受蜂巢建筑启发的3d打印结构上耐用的超疏水表面。

这项研究提出了一种在3d打印结构上制造耐用超疏水表面的方法，该结构的灵感来自于蜂巢的建筑设计。采用熔融沉积建模（FDM） 3D打印技术，用聚乳酸（PLA）长丝制备了六边形宏观结构。这些结构被设计用来保护疏水纳米颗粒的内层，这些纳米颗粒是通过橡胶刮涂法沉积的，并由光固化树脂固定。系统地研究了摩擦应力作用下六边形面积大小（24 ~ 200 mm2）与超疏水性能耐久性之间的关系。在摩擦测试前后进行的润湿性和表面形貌分析表明，即使在100次摩擦循环后，六边形面积在40至80 mm2之间的结构仍保持超疏水性，而较大的六边形结构的性能则有所下降。为了阐明潜在的机制，建立了一个基于Cassie-Baxter方程的理论模型，并与实验值和地面观测值进行了比较。这项研究推动了3d打印材料中耐用和功能性超疏水表面的发展，对需要防水和自清洁技术的行业具有重要意义。

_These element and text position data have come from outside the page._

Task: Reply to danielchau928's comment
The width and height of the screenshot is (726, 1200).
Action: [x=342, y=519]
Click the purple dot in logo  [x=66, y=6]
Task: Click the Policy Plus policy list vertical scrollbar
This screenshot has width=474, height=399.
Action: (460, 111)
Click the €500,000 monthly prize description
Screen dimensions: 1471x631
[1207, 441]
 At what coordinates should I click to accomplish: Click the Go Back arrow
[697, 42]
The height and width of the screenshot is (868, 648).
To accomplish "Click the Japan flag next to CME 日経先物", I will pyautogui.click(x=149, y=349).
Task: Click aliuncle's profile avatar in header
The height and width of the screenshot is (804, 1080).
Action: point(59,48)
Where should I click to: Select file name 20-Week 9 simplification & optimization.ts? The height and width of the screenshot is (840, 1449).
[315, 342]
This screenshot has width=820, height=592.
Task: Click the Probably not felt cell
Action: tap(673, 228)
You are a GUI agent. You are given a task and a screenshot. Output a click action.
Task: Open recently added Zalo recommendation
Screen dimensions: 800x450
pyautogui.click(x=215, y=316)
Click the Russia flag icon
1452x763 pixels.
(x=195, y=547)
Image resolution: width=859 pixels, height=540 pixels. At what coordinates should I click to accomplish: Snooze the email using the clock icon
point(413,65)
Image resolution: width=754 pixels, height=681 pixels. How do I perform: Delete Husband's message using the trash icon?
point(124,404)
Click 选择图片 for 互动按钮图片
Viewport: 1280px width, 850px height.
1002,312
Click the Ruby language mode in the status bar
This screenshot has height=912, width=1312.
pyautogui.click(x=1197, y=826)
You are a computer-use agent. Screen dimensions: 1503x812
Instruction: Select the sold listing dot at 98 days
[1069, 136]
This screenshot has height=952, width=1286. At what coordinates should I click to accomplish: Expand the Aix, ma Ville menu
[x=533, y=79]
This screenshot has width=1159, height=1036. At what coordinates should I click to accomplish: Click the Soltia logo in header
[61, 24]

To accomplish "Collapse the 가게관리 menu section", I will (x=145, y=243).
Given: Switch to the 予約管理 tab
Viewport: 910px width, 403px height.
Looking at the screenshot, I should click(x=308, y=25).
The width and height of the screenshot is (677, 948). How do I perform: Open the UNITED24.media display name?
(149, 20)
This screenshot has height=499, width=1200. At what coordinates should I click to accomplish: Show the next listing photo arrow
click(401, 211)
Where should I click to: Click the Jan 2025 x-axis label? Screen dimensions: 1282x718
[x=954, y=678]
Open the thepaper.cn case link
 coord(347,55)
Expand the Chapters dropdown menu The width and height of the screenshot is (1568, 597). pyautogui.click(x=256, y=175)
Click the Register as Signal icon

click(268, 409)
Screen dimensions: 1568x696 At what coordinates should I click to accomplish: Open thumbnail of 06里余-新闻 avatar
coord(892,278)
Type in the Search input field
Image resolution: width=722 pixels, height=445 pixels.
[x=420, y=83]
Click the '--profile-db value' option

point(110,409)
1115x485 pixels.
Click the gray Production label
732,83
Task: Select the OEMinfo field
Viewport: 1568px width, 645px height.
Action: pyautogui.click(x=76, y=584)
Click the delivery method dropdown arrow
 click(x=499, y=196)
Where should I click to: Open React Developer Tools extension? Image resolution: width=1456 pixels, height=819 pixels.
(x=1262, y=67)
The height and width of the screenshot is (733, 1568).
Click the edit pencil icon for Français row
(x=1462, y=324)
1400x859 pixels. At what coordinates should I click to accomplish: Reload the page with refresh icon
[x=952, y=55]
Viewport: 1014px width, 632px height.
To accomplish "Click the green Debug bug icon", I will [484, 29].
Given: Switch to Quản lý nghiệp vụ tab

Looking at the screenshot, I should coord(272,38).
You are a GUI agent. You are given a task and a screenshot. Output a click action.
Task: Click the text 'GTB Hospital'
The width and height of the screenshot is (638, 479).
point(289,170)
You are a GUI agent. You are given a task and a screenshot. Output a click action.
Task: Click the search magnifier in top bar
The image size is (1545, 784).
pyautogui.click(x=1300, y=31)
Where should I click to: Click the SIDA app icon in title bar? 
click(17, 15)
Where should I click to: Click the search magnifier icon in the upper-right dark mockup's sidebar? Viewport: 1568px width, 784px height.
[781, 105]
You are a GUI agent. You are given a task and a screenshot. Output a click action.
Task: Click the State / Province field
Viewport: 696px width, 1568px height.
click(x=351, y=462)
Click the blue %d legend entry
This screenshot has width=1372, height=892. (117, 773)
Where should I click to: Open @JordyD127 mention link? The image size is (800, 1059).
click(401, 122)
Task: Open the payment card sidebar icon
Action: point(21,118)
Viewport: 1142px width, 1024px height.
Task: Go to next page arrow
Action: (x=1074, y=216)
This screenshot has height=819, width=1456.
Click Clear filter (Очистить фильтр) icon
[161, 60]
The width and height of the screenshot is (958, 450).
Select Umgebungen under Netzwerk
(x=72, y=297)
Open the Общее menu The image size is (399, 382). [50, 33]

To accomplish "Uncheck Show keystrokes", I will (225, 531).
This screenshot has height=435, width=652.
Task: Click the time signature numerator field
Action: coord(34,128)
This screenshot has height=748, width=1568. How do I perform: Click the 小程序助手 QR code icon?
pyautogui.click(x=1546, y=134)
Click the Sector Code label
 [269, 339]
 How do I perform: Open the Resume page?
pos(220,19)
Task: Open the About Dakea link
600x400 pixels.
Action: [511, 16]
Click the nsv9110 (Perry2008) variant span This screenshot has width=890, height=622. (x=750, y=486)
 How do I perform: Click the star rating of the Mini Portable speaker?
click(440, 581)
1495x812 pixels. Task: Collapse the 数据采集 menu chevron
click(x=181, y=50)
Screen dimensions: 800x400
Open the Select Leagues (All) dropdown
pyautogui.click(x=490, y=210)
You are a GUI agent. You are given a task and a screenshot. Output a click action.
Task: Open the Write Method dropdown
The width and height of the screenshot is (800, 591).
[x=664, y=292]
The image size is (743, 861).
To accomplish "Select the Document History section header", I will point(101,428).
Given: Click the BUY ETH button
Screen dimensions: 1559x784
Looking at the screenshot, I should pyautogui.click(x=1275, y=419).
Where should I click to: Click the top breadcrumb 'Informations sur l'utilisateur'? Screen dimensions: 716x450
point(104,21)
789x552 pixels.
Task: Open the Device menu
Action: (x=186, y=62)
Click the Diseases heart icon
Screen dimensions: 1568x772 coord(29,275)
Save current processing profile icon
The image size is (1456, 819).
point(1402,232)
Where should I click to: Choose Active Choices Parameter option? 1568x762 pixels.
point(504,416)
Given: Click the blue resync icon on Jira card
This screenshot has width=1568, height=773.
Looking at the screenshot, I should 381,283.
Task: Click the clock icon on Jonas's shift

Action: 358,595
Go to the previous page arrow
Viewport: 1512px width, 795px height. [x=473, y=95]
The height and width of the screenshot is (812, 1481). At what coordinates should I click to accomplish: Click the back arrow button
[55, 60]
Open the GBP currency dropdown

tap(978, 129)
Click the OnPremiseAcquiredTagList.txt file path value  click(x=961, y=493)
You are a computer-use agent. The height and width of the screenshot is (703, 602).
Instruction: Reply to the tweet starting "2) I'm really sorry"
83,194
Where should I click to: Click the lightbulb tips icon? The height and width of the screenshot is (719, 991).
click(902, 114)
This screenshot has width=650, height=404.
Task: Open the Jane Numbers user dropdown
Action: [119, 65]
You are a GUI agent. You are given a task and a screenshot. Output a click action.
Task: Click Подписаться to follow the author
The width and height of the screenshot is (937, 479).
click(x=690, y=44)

本文章由计算机程序翻译，如有差异，请以英文原文为准。

求助全文

约1分钟内获得全文求助全文

来源期刊

Science and Technology of Advanced Materials 工程技术-材料科学：综合

CiteScore

10.60

自引率

3.60%

发文量

审稿时长

4.8 months

期刊介绍： Science and Technology of Advanced Materials (STAM) is a leading open access, international journal for outstanding research articles across all aspects of materials science. Our audience is the international community across the disciplines of materials science, physics, chemistry, biology as well as engineering. The journal covers a broad spectrum of topics including functional and structural materials, synthesis and processing, theoretical analyses, characterization and properties of materials. Emphasis is placed on the interdisciplinary nature of materials science and issues at the forefront of the field, such as energy and environmental issues, as well as medical and bioengineering applications. Of particular interest are research papers on the following topics: Materials informatics and materials genomics Materials for 3D printing and additive manufacturing Nanostructured/nanoscale materials and nanodevices Bio-inspired, biomedical, and biological materials; nanomedicine, and novel technologies for clinical and medical applications Materials for energy and environment, next-generation photovoltaics, and green technologies Advanced structural materials, materials for extreme conditions.